Work to complete
#1 Reproduce the Rovi Form 8-K below word for word, everything from "Check the appropriate" down to "Transfer of Listing.".
#2 Go on with the Rovi Form 8-K below, picking up after its last sentence.

Source text

*-*-*

UNITED STATES

SECURITIES AND EXCHANGE COMMISSION

Washington, D.C. 20549

FORM 8-K

CURRENT REPORT

Pursuant to Section 13 or 15(d)

of the Securities Exchange Act of 1934

May 13, 2015

Date of Report (Date of earliest event reported)

Rovi Corporation

(Exact name of registrant as specified in its charter)

 

Delaware 000-53413 26-1739297
        (State or other jurisdiction of (Commission (I.R.S. employer    
incorporation or organization)     File No.) identification number)

2830 De La Cruz Boulevard

Santa Clara, California 95050

(Address of principal executive offices, including zip code)

(408) 562-8400

(Registrant’s telephone number, including area code)

Check the appropriate box below if the Form 8-K filing is intended to simultaneously satisfy the filing obligations of the registrant under any of the following provisions:

 

¨ Written communications pursuant to Rule 425 under the Securities Act (17 CFR 230.425)
¨ Soliciting material pursuant to Rule 14a-12 under the Exchange Act (17 CFR 240.14a-12)
¨ Pre-commencement communications pursuant to Rule 14d-2(b) under the Exchange Act (17 CFR 240.14d-2(b))
¨ Pre-commencement communications pursuant to Rule 13e-4(c) under the Exchange Act (17 CFR 240.13e-4(c))


Item 3.01.    Notice of Delisting or Failure to Satisfy a Continued Listing Rule or Standard; Transfer of Listing.

Listing Rule 5605(c)(2)(A) of The NASDAQ Stock Market requires that each listed company must have an audit committee of at least three members and Listing Rule 5605(d)(2)(A) of The NASDAQ Stock Market requires that each listed company must have a compensation committee of at least two members. Based on final voting results of the 2015 Annual Meeting of Stockholders of Rovi Corporation (the “Company” or “Rovi”) held on May 13, 2015, two of the Company’s incumbent directors were not re-elected to the Company’s Board of Directors.

*-*-*

Records provided
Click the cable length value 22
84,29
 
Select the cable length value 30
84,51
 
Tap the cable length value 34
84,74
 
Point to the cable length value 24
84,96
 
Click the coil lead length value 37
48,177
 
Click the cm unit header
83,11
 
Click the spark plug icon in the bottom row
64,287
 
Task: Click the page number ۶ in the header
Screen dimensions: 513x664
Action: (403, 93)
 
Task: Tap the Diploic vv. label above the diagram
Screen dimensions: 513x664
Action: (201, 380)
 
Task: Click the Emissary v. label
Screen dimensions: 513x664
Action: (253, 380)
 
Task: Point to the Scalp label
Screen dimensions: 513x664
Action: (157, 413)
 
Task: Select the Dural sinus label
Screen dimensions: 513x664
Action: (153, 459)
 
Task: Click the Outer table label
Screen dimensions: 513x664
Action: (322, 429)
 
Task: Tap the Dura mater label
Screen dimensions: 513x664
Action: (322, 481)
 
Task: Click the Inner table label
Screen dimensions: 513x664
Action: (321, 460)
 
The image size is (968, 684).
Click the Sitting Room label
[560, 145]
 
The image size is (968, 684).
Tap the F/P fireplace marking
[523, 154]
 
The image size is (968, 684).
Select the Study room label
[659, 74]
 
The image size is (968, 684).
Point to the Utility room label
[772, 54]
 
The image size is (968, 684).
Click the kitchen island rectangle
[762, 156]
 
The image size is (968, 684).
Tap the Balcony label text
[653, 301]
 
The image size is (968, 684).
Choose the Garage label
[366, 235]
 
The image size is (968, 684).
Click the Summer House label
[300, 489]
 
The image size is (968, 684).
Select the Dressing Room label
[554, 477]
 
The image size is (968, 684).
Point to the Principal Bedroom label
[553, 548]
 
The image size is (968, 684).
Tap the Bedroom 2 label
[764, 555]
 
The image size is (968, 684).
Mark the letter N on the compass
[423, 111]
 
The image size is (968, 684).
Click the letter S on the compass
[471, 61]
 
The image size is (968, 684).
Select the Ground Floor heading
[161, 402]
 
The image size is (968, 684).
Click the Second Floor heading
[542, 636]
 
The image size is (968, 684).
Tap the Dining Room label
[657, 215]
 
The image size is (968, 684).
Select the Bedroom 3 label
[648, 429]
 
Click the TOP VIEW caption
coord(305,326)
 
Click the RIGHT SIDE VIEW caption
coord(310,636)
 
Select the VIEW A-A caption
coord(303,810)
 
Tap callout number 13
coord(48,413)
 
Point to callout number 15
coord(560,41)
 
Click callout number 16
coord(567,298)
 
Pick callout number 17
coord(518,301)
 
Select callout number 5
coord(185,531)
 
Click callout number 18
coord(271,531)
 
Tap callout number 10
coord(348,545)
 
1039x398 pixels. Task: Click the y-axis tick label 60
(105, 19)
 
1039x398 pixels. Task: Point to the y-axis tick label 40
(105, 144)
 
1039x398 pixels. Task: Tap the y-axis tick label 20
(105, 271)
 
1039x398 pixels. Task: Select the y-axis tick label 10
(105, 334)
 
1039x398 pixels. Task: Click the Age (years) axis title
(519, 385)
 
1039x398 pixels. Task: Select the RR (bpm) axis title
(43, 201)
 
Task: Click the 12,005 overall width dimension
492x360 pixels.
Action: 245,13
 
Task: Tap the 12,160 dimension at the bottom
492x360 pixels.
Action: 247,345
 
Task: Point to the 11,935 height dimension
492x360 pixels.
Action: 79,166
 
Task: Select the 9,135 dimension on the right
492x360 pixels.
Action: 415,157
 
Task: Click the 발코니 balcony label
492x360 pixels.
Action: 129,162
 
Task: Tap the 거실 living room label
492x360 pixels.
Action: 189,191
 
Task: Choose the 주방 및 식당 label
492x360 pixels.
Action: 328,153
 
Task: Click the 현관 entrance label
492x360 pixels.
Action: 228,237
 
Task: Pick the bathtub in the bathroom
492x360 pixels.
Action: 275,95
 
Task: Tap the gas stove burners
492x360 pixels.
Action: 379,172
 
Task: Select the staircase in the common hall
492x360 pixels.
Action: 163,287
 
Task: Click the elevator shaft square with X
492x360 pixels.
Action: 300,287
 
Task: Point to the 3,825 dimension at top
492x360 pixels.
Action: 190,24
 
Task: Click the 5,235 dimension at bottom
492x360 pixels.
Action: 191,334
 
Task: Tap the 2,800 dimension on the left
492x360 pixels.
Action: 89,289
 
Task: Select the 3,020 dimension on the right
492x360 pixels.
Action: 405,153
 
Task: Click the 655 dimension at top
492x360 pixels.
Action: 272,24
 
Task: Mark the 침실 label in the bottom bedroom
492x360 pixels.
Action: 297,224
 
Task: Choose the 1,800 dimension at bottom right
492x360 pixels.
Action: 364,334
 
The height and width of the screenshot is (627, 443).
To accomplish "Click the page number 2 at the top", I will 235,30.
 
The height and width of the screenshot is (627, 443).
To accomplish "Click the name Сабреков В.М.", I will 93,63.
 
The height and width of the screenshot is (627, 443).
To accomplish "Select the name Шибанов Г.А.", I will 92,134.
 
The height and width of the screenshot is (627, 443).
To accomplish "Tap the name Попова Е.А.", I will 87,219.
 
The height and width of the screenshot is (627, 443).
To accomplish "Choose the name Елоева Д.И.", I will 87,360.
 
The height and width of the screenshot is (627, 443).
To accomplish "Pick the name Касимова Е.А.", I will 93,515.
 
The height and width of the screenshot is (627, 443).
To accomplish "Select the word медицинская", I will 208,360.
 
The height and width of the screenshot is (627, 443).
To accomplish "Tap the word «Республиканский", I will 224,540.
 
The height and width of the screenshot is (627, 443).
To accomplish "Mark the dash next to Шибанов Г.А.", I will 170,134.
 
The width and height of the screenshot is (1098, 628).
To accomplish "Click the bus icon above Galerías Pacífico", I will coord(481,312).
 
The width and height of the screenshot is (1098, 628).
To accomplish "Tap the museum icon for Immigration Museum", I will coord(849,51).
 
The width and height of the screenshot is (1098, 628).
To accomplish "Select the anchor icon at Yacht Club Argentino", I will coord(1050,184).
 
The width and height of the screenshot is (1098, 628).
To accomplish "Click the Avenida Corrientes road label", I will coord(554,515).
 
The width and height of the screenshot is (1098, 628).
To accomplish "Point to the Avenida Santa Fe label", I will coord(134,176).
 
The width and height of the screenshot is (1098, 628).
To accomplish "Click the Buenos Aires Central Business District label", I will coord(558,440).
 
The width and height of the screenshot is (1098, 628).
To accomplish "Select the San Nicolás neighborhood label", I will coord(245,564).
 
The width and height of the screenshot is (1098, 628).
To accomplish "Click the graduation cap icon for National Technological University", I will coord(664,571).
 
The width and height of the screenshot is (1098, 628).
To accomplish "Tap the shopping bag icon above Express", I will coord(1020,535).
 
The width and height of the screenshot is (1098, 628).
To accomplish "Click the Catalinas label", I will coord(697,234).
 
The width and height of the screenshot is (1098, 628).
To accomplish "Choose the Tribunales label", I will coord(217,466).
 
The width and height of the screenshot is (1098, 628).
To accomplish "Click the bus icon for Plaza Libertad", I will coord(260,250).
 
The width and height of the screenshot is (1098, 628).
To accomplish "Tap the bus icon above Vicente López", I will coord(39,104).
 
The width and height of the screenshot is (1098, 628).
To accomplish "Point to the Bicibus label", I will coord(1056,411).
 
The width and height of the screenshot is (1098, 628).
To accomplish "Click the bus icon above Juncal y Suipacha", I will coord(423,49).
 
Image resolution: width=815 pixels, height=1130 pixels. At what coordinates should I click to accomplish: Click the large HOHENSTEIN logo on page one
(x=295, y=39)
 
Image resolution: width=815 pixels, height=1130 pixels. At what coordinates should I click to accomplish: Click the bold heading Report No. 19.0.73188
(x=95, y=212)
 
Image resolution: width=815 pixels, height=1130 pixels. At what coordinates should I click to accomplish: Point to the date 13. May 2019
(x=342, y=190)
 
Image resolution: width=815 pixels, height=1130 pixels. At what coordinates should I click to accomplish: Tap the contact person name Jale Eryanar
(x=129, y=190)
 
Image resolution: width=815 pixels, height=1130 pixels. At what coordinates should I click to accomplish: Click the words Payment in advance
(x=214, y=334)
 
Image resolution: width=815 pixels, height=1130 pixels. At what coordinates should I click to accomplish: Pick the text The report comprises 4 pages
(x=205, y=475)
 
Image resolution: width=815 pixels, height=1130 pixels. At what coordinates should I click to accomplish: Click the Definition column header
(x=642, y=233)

*-*-*

In response
#1
Check the appropriate box below if the Form 8-K filing is intended to simultaneously satisfy the filing obligations of the registrant under any of the following provisions:

 

¨ Written communications pursuant to Rule 425 under the Securities Act (17 CFR 230.425)
¨ Soliciting material pursuant to Rule 14a-12 under the Exchange Act (17 CFR 240.14a-12)
¨ Pre-commencement communications pursuant to Rule 14d-2(b) under the Exchange Act (17 CFR 240.14d-2(b))
¨ Pre-commencement communications pursuant to Rule 13e-4(c) under the Exchange Act (17 CFR 240.13e-4(c))


Item 3.01.    Notice of Delisting or Failure to Satisfy a Continued Listing Rule or Standard; Transfer of Listing.

#2
As a result of the above election results, on May 13, 2015, Rovi notified The NASDAQ Stock Market that Rovi’s audit committee no longer has at least three members and its compensation committee no longer has at least two members, and thus that Rovi is not in current compliance with Listing Rules 5605(c)(2)(A) and 5605(d)(2)(A), respectively. Rovi intends to fill the vacancies on the audit committee and the compensation committee, and thereby regain compliance with the audit committee and compensation committee requirements as set forth in such Listing Rules, by the earlier of the Company’s next annual stockholders meeting or May 13, 2016.

On May 14, 2015, the Company received a notice from The NASDAQ Stock Market acknowledging that the Company no longer complies with the audit committee and compensation committee requirements as set forth in Listing Rules 5605(c)(2)(A) and 5605(d)(2)(A) and confirming the Company’s opportunity to regain compliance within the cure period as provided in Listing Rules 5605(c)(4) and 5605(d)(4), respectively.

Item 5.07.    Submission of Matters to a Vote of Security Holders.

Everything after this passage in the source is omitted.